What have we been doing in the process of PLEASUREHOOD? We’ve been organizing, reorganizing, and disorganizing ourselves in order to arrive in our dancing? We’ve been wildly moving through space, messing with time, destabilizing our habitual patterns and making room for risk taking and aliveness. We’ve been shaking and shaking it up. We’ve been finding value in being in it together while simultaneously listening to our responsive/responsible selves. We've been making something and giving it away simultaneously. We’ve been experimenting like children playing scientist, who mix ingredients together just to see what will happen. Or, like alchemists, making something common into something magnificent. We’ve been practicing generosity together. We’ve been falling in love.
PLEASUREHOOD is “of” our queerness which is different from “about” our queerness. And, our queerness informs all aspects of this dance. We are Queer and the three of us, together, exist in multiple intersections of identity, race, age, and privilege. My desire is that through the ongoing practice, through the dancing, through this kind of togetherness, we transcend who we might believe we are. And it’s different each time we are together, in each moment, in each place, with each witness, each time. PLEASUREHOOD offers us an opportunity to question and transform who we are rather than expressing who we are. Through the performance of PLEASUREHOOD we are continuing to figure it out.

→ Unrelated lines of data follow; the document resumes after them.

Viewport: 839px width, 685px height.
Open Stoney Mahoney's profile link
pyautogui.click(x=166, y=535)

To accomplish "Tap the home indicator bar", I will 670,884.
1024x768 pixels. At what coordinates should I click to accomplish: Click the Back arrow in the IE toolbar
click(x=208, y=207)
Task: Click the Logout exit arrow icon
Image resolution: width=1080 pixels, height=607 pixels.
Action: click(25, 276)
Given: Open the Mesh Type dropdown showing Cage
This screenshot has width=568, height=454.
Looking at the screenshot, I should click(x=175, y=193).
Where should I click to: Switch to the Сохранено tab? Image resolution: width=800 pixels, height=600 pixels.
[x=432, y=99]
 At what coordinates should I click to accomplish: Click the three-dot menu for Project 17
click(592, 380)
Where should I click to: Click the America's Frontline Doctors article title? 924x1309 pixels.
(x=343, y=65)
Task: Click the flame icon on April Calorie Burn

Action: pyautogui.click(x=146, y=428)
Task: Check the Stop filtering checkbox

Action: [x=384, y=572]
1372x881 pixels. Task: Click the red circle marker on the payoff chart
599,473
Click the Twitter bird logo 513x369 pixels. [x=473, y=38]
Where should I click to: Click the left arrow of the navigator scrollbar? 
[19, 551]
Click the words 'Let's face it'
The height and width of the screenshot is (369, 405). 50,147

With PLEASUREHOOD I’m interested in attempting to create an arena of thought. With each attempt at dancing PLEASUREHOOD Jordan, Nick, and I step into uncertainty and vulnerability. It is inevitable for compassion and empathy, through this vulnerability, to become part of the work’s lineage. Paying attention to the process changes the process. The work does not attempt to be representational. It does not depict compassion or empathy but generates a context in which the value system of the process and its lineage is the actual desired change. Through PLEASUREHOOD we become permeable to the world. That which increases our capacity as artists also increases our capacities as human beings."